### Text shown:
┏━━
Demand for seats in the front of the aeroplane - the industry's most important market - has recovered from the depths of the recession.
Airlines selling more premium seats
Demand for seats in the front of the aeroplane - the industry's most important market - has recovered from the depths of the recession but will remain weak for months to come, an industry trade group said yesterday. The number of passengers in first or business class fell 12 per cent in August compared with a year earlier, the International Air Transport Association (IATA) reported. The premium travel market hit its nadir in May, when passenger numbers were down 23.5 per cent compared with a year earlier.
Total revenues from premium travel were still down by 30 per cent in August, the latest month for which data was available, IATA said. Premium seats represent less than 10 per cent on a typical aircraft, but make up 30 per cent of ticket revenues. Gulf airlines, including Etihad Airways and Emirates Airline, have built their popularity in large part on the luxury of their premium seats. "The recovery of this market segment is key for a return to profitability for most network airlines," IATA said. "Given the volatile month-to-month past pattern in premium travel and the relatively weak upturn in world trade, some fall-back in premium travel in September would not be unexpected."
┗━━
### Tasks to carry out:
- A) According to the article on premium airline seats, what share of ticket revenues do premium seats make up?
- B) Continue the article on premium airline seats from its last sentence.
The material after this point has no connection to the article on premium airline seats.

### Dataset section:
┏━━
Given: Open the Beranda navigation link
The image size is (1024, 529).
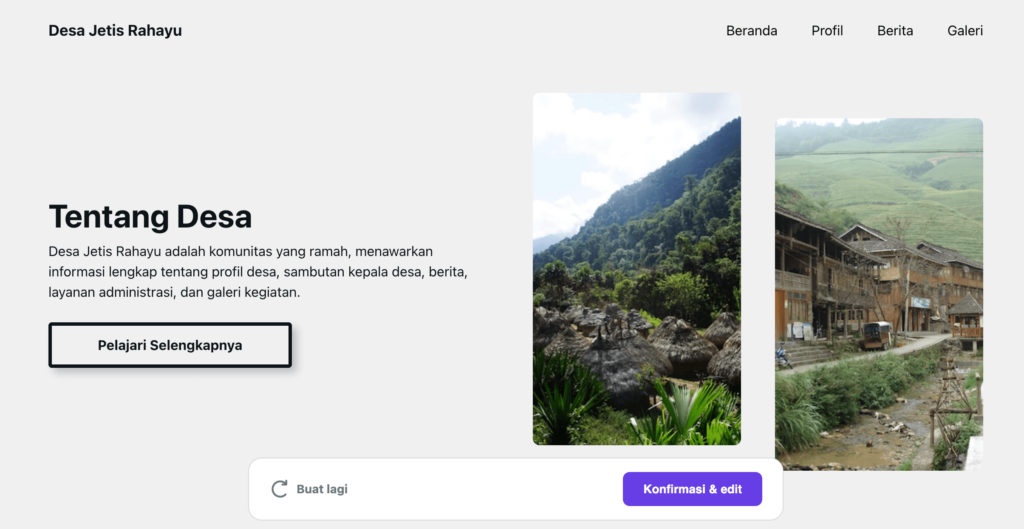Looking at the screenshot, I should 751,31.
┗━━
### Responses to the exercise:
- A) Premium seats make up 30 per cent of ticket revenues.

- B)
Average fares for premium seats were down 18 per cent from a year earlier, and IATA said the recovery in passenger numbers did not necessarily indicate a recovery in revenues from the premium market. "Some of the rise in premium travel could be upgrades with little benefit to yields," IATA said. In the Middle East, premium travel to Europe and East Asia was down almost 10 per cent in August, IATA said, with some of the decrease attributed to the start of the holy month of Ramadan.
The level of exposure to the premium market will be a key factor in the current weak market, the chief executive of Qatar Airways said this week. Qatar will keep expanding with new Airbus A340 aircraft that have fewer business-class seats than its competitors, Akbar al Baker told Bloomberg. "Business-class travel is still buoyant with us because we don't have the same exposure that other airlines have," he said. "It's not difficult to fill this when you have a reasonable number and you give a first-class service."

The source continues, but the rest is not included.